My issue is that I am managing a large retail e-commerce site and I am running into duplicate content issues. The problem is we use a CMS system that automatically creates two (or three or four) different versions of our sites pages. One page is a keyword rich url and the other is cms generated garbage. I just ran a scan of our site and just about every page has 3 of 4 copies of itself. Given my infinite SEO wisdom I came to the conclusion that I should create a robots.txt wild-card and block all URLs that contain these garbled urls. My question is....because some of these garbles urls are indexed, will the correct keyword rich urls replace them in the index? do you think the robots wild card is the best solution? Getting rid of the cms is not an option at this juncture.

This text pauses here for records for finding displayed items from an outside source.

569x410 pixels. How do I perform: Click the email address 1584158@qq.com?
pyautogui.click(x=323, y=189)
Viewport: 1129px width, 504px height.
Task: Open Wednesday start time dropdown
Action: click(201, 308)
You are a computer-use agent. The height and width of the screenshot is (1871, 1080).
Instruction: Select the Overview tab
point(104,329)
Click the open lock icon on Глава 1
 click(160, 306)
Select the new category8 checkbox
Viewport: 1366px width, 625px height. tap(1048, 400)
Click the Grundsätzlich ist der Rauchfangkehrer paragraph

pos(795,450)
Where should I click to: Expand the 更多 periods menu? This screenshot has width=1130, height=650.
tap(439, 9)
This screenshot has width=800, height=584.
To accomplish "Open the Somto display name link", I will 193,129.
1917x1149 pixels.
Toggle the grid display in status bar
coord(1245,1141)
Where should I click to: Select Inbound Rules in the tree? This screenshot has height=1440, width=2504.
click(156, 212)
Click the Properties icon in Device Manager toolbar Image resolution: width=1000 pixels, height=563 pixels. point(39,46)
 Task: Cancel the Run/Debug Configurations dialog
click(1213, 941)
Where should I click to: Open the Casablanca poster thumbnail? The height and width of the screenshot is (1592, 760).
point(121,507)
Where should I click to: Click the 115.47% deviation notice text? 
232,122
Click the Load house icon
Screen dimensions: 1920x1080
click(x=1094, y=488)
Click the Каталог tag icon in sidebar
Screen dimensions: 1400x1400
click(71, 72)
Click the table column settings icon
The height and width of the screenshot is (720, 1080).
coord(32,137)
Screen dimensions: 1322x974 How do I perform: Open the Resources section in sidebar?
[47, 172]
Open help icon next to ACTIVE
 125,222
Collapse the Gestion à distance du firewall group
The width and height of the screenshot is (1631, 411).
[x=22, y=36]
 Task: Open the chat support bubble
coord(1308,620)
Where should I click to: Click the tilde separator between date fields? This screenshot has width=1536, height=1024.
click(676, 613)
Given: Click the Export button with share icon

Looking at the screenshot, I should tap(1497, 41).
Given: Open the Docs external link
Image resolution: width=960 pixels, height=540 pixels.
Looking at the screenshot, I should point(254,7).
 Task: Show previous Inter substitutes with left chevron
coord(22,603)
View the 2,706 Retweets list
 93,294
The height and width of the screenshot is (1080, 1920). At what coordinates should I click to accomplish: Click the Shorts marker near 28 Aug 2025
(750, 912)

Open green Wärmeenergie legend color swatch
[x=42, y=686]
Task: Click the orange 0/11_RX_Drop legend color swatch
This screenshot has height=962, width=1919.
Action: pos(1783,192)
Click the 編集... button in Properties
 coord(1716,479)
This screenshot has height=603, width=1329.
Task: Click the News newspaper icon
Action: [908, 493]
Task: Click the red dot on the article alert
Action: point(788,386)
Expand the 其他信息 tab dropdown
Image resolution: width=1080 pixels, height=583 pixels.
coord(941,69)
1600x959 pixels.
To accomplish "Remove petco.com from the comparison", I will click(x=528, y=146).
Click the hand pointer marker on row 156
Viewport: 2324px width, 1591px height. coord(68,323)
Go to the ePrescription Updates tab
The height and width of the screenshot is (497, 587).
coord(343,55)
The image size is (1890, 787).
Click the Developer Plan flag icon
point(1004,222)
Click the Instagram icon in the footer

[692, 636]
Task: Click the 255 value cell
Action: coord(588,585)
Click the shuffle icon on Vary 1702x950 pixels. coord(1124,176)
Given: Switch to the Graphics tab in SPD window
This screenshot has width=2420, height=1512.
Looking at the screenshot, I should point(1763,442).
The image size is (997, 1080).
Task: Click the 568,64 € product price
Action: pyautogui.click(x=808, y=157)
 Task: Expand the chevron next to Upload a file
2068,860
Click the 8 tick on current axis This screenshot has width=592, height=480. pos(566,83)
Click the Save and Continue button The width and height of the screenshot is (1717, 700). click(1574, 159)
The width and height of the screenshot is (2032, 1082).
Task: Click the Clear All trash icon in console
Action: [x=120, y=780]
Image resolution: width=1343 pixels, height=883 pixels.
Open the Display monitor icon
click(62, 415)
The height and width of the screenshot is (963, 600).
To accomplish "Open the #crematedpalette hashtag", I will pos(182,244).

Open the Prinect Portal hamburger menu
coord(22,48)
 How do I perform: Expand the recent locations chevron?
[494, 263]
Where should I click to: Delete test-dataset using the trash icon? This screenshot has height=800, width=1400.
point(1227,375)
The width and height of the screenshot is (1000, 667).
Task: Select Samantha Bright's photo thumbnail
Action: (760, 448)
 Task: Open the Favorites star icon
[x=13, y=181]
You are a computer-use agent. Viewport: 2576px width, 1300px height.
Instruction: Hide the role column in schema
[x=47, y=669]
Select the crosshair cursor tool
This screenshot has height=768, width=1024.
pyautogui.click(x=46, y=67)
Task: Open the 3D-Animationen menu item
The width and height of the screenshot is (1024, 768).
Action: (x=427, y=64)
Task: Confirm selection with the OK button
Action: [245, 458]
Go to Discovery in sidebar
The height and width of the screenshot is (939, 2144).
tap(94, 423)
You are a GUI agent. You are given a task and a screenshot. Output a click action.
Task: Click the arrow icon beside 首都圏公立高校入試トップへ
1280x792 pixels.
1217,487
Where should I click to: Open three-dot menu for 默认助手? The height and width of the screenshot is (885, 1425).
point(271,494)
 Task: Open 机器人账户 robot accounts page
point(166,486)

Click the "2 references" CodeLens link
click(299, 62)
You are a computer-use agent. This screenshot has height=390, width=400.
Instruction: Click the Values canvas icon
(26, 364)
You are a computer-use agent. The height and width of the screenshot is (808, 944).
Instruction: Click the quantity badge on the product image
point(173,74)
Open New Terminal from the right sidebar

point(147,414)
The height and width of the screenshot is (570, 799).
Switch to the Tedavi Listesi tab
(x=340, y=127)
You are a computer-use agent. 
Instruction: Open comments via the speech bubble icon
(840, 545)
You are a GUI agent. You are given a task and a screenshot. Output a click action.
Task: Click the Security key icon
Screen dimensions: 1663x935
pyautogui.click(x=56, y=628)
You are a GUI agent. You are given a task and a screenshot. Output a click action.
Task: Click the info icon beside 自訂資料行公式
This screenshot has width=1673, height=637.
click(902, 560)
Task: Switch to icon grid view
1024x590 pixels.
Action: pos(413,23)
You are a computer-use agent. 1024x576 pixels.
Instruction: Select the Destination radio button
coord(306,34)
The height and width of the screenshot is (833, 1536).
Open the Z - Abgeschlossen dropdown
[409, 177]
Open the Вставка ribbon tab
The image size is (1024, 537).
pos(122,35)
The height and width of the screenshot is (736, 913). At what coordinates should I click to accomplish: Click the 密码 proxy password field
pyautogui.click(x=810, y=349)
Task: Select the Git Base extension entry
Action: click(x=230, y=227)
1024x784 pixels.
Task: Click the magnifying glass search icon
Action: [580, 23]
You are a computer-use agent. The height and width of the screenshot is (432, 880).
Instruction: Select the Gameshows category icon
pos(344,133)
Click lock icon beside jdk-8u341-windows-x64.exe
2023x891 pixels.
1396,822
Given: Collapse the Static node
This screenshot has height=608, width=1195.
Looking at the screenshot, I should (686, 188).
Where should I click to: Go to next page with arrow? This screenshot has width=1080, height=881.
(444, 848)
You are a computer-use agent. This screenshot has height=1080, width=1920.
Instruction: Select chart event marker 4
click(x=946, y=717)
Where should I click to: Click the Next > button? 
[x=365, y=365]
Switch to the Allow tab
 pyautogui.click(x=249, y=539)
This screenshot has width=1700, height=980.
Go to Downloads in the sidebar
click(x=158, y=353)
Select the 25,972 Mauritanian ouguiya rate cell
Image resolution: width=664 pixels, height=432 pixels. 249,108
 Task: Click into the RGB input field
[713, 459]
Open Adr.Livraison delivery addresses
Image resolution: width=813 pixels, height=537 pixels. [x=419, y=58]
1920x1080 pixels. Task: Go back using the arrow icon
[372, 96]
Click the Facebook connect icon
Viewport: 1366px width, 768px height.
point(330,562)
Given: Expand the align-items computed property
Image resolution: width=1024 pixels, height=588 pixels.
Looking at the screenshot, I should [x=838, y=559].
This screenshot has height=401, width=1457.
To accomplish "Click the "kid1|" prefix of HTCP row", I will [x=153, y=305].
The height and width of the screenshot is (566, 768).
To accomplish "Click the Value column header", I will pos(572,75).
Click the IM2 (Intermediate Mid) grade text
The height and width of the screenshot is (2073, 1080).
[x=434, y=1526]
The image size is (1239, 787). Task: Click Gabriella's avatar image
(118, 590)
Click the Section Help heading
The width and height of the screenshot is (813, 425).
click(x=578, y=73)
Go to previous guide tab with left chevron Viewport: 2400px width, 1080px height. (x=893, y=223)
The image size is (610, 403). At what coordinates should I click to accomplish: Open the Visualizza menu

it was developed years ago and we don't have the resources...its very old...its just not an option right now
The "best" solution is to come up with a .htaccess rewrite rule to 301 redirect all these alternate copies to the one primary version. You won't need a rule for every URL, by using wildcard entries you will be able to match things like whole directories. Using Robots.txt is not the best idea, Pagerank is still passed to URL's blocked by Robots.txt and people will still link to these garbage pages which is a waste of links.
would i have to redirect them to all their corresponding correct pages. thats 2000 lines in the htaccess
As i just said, Wildcards. You can redirect all bad-product.php?=1234 to good-product.php?=1234 type pages in like 2 lines of .htaccess, this alone can be thousands of URL's.
I must be having a brain lapse because I can make this workout in my head today.... every 2000 unique bad pages has one corresponding unique good page. How could I write the incoming wildcard for it to fall exactly into the proper correct. Please excuse my ignorance here.
That's like you telling me what color my car is. Also BTW 2,000 products is nowhere near a large E-commerce site. Edit: Is it the site in your sig? If so i have no idea about rewites on Windows servers, the words Windows and Server should of never been combined.